Records supplied ▸
((
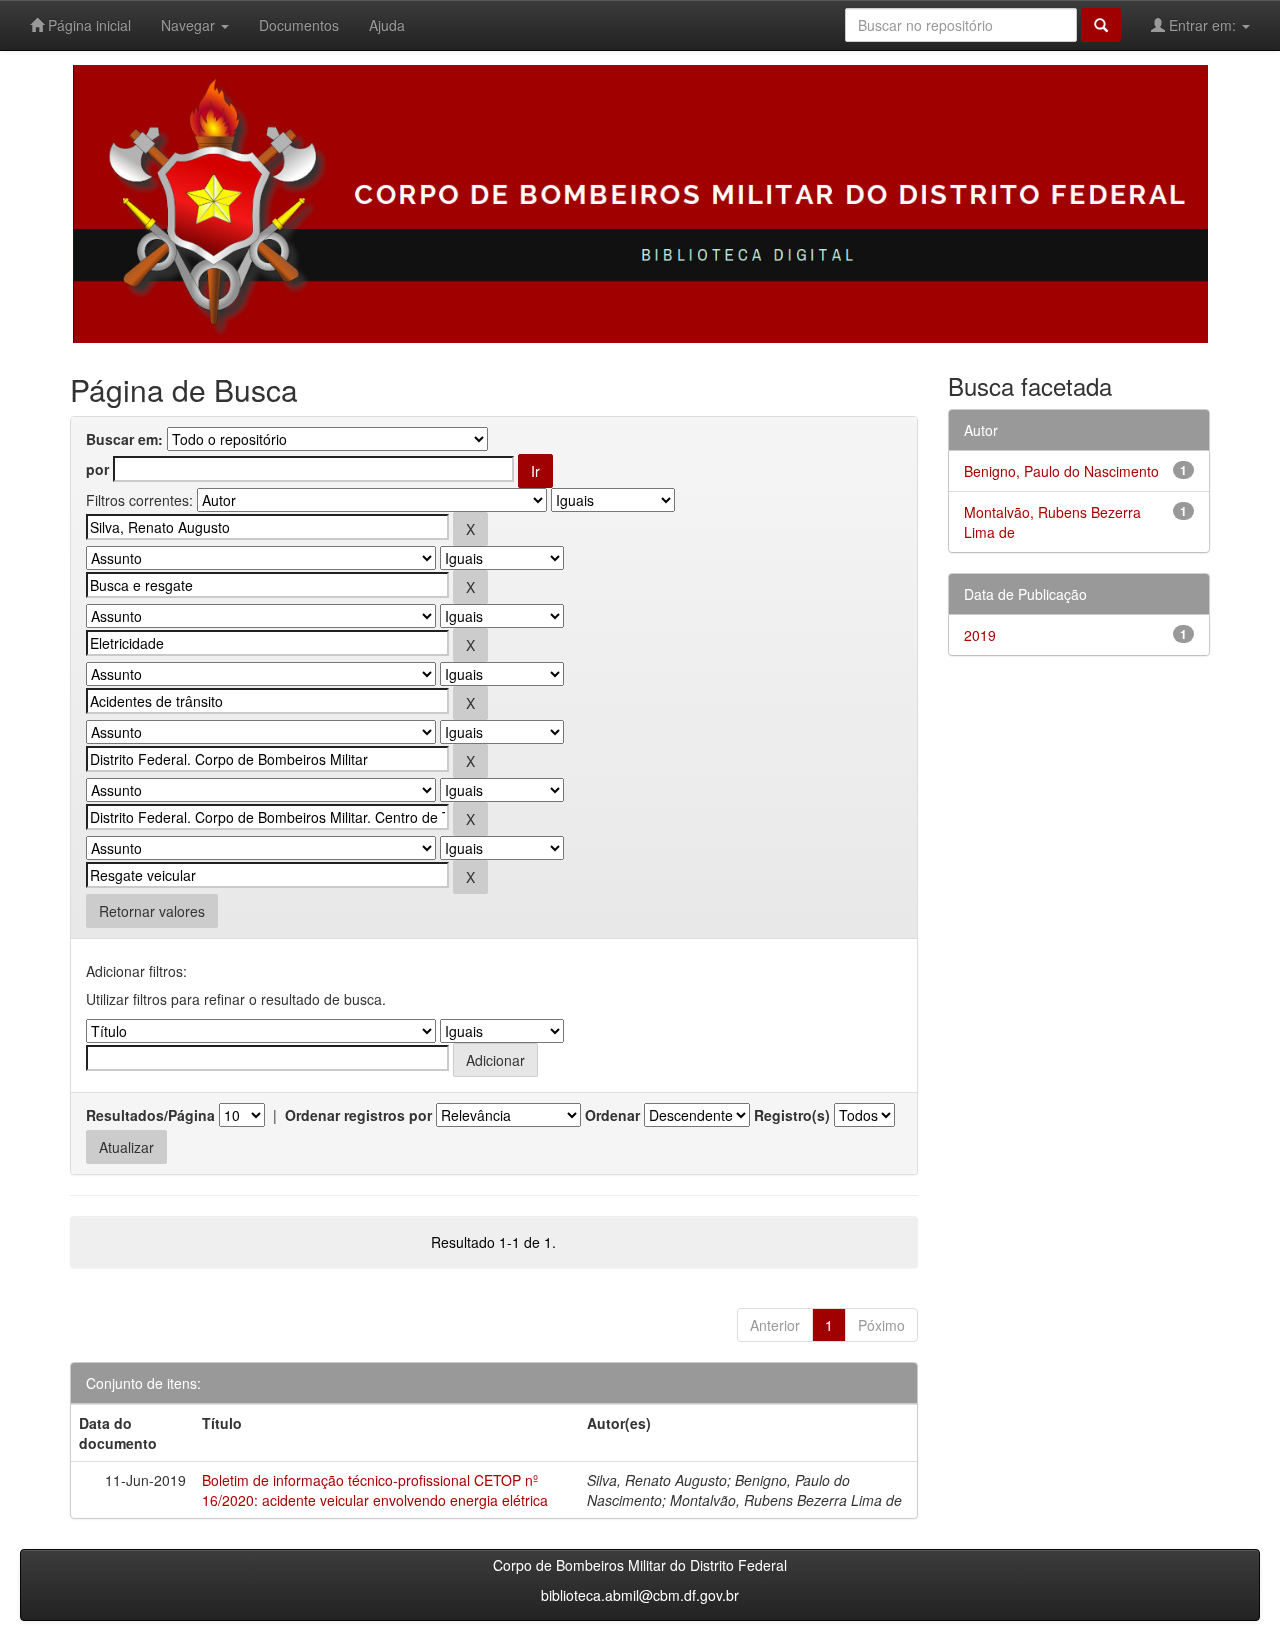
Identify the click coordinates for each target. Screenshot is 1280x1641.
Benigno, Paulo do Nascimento (1061, 471)
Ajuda (387, 25)
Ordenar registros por (358, 1115)
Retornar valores (152, 911)
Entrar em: (1202, 25)
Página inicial (87, 25)
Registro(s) (792, 1115)
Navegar (190, 25)
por (97, 469)
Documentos (299, 25)
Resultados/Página (150, 1115)
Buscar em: (124, 439)
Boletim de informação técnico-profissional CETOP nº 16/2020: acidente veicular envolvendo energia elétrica (375, 1490)
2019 (980, 635)
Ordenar (612, 1115)
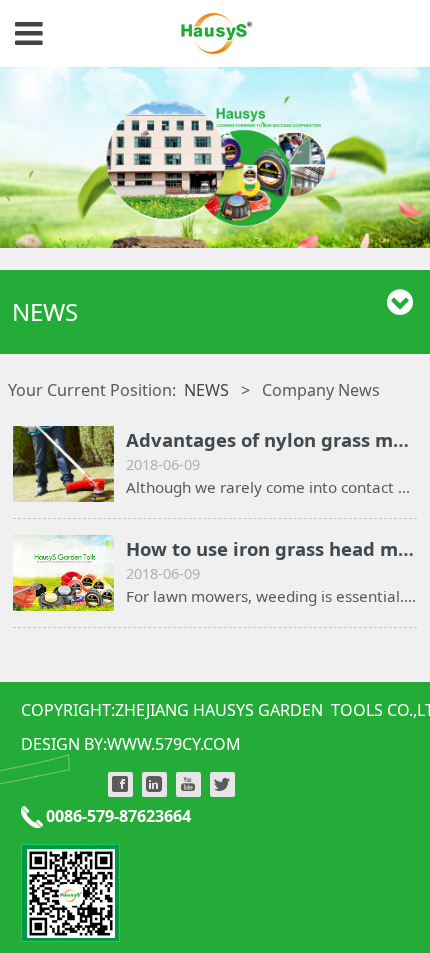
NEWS (206, 390)
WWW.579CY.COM (174, 744)
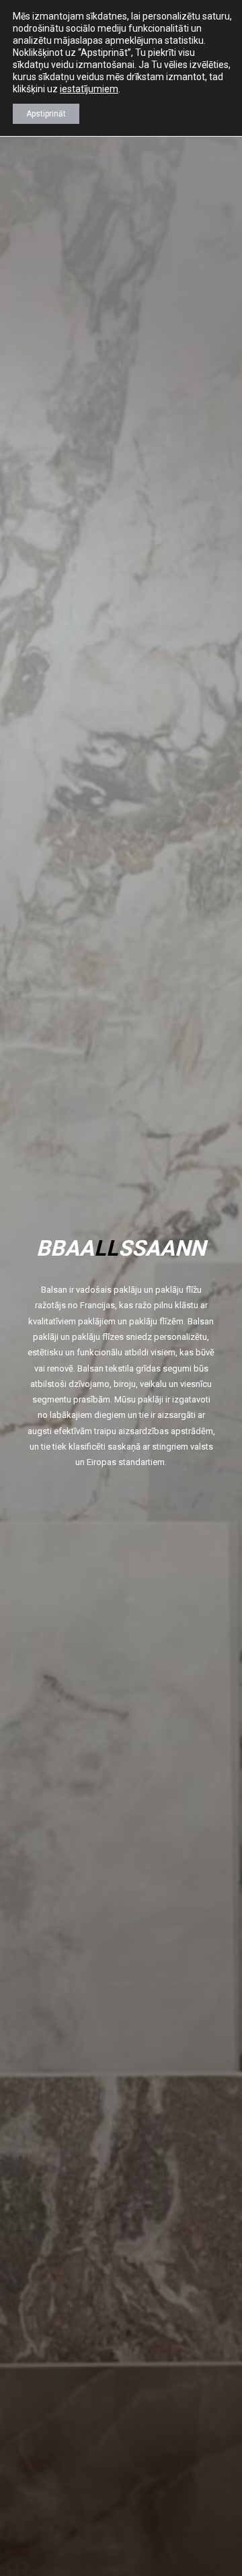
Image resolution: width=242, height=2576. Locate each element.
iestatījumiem (89, 88)
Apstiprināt (46, 113)
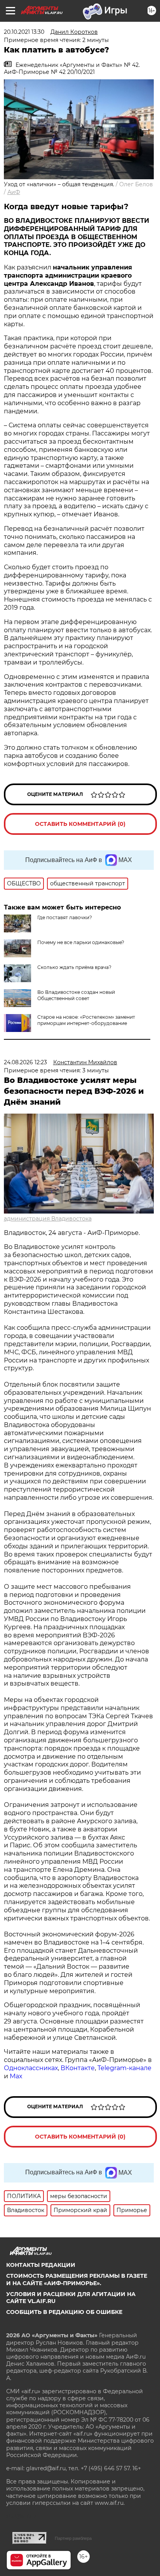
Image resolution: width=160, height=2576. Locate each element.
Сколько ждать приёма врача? (74, 967)
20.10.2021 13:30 (24, 31)
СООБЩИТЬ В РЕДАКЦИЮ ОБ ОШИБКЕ (64, 2311)
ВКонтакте (78, 2068)
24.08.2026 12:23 (25, 1062)
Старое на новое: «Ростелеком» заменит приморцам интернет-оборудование (86, 1020)
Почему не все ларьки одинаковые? (80, 942)
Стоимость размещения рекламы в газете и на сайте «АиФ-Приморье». (76, 2279)
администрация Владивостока (48, 1218)
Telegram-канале (124, 2068)
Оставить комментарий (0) (80, 823)
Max (16, 2076)
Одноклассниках (31, 2068)
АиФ (13, 192)
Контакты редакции (40, 2264)
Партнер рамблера (73, 2538)
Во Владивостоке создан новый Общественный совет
))
What you have to do ▸ Give nothing but the count of lines in the listing above that hold the string "width".

Written solution ▸ 2